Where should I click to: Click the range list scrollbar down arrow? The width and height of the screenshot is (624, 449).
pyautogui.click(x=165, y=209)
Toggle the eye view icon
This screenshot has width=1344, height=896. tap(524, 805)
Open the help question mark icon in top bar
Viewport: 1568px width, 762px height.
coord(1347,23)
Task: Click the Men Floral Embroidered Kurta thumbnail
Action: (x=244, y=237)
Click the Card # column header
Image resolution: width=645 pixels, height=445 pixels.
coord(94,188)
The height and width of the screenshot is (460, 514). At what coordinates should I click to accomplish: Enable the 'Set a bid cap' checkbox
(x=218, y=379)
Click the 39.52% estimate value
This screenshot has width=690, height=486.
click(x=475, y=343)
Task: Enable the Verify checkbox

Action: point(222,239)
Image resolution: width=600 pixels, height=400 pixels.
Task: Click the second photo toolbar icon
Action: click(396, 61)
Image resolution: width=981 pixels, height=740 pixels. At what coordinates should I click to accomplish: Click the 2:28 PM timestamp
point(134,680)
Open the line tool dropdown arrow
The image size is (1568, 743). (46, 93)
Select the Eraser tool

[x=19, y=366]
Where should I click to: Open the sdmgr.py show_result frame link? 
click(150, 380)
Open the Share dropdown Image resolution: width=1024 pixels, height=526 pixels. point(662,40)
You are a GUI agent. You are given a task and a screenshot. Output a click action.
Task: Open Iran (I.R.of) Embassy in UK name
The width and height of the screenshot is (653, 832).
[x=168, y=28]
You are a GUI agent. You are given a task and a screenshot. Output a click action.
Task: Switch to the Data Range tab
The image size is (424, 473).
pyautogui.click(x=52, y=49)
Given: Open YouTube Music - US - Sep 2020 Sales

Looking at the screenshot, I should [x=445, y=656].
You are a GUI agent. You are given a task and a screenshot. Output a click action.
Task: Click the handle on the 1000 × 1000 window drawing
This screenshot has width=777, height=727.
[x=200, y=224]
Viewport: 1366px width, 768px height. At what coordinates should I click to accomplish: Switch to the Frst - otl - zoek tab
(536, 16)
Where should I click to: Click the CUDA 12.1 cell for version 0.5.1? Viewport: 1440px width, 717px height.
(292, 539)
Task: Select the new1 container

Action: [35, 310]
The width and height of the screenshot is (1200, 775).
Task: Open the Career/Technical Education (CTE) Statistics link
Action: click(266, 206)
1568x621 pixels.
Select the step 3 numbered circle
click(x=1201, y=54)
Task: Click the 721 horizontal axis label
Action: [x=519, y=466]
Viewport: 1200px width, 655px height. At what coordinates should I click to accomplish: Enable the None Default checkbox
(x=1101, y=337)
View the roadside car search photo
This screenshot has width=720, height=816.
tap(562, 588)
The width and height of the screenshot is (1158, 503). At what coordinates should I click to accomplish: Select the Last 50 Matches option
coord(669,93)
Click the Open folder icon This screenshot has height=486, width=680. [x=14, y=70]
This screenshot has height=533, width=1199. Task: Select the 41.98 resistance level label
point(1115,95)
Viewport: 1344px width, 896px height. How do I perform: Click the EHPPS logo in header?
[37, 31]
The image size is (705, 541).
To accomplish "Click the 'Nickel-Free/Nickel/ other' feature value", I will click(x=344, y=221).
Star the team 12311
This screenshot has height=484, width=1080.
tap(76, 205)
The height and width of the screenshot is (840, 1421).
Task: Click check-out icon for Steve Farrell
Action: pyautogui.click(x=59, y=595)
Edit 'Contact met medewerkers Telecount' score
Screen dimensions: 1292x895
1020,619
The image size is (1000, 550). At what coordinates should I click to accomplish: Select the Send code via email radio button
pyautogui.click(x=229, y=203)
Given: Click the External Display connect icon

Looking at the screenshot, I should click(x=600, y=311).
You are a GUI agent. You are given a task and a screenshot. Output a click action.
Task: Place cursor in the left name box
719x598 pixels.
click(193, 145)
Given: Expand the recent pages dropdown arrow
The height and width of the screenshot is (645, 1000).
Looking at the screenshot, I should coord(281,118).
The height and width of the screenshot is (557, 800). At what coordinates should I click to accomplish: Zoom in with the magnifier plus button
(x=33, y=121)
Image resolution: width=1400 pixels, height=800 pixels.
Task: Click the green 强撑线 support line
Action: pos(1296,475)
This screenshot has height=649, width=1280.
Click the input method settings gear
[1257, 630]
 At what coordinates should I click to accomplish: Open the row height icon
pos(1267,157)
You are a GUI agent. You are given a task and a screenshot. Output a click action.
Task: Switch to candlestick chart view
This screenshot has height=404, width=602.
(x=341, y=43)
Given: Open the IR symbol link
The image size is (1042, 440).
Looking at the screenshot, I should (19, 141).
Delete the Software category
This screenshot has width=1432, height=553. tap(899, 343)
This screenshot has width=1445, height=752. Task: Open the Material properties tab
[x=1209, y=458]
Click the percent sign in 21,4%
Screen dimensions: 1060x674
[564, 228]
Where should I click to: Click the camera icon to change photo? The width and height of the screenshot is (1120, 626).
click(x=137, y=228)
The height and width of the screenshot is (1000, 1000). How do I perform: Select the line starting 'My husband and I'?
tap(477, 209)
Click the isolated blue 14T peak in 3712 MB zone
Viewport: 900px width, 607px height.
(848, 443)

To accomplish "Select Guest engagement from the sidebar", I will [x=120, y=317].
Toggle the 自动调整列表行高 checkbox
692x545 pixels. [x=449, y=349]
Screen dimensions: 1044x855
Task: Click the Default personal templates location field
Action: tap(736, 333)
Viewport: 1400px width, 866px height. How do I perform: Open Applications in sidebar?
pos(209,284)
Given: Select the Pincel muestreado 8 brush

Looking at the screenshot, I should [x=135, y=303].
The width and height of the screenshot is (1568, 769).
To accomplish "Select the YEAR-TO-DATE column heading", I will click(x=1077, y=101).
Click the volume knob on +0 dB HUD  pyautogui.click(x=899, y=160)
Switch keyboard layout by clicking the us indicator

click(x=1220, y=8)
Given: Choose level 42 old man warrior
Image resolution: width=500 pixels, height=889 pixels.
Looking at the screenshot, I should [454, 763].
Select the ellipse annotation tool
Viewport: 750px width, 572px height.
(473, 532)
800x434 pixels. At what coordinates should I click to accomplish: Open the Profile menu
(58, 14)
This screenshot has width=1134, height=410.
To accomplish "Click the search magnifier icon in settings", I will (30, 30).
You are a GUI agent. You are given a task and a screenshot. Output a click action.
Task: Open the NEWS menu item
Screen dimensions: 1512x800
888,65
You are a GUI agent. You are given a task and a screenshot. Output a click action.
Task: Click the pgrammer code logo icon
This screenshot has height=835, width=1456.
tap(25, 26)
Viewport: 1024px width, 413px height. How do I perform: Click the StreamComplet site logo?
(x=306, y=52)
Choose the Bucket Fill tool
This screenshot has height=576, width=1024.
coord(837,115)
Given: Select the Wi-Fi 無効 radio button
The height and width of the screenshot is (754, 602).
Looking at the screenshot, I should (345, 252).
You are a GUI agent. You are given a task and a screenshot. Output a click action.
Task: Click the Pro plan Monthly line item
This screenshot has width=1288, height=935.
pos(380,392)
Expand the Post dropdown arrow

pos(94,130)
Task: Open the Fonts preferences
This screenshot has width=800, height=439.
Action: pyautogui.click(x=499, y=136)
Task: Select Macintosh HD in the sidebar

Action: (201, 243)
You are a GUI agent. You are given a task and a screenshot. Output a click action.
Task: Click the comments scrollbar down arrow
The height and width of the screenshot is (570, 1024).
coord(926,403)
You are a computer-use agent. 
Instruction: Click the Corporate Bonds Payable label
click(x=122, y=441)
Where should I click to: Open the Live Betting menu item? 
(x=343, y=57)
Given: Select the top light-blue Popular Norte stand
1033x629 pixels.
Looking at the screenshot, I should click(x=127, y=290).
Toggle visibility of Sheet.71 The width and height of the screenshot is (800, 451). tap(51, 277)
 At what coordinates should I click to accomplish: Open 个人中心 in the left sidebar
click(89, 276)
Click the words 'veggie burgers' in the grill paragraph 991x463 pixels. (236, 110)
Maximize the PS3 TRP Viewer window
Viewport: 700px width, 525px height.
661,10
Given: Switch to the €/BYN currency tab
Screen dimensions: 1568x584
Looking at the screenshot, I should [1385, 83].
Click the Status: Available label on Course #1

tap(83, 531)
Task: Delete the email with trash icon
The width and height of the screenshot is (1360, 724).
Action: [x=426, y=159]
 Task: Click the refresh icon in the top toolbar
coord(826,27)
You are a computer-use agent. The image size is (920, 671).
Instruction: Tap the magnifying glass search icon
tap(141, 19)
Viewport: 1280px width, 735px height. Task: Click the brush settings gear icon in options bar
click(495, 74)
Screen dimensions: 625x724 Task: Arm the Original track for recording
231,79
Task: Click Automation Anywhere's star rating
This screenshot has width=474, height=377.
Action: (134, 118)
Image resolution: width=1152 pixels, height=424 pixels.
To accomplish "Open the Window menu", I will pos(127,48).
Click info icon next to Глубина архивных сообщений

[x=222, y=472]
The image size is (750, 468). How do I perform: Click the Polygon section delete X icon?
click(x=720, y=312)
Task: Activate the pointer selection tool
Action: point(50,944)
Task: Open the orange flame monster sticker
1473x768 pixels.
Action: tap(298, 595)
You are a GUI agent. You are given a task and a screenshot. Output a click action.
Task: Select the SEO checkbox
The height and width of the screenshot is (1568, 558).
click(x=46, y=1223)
++++++++++++++++++++
Scan the material for lines with the word "Choose". Reply with how many there are, number only.

▸ ANSWER SECTION
2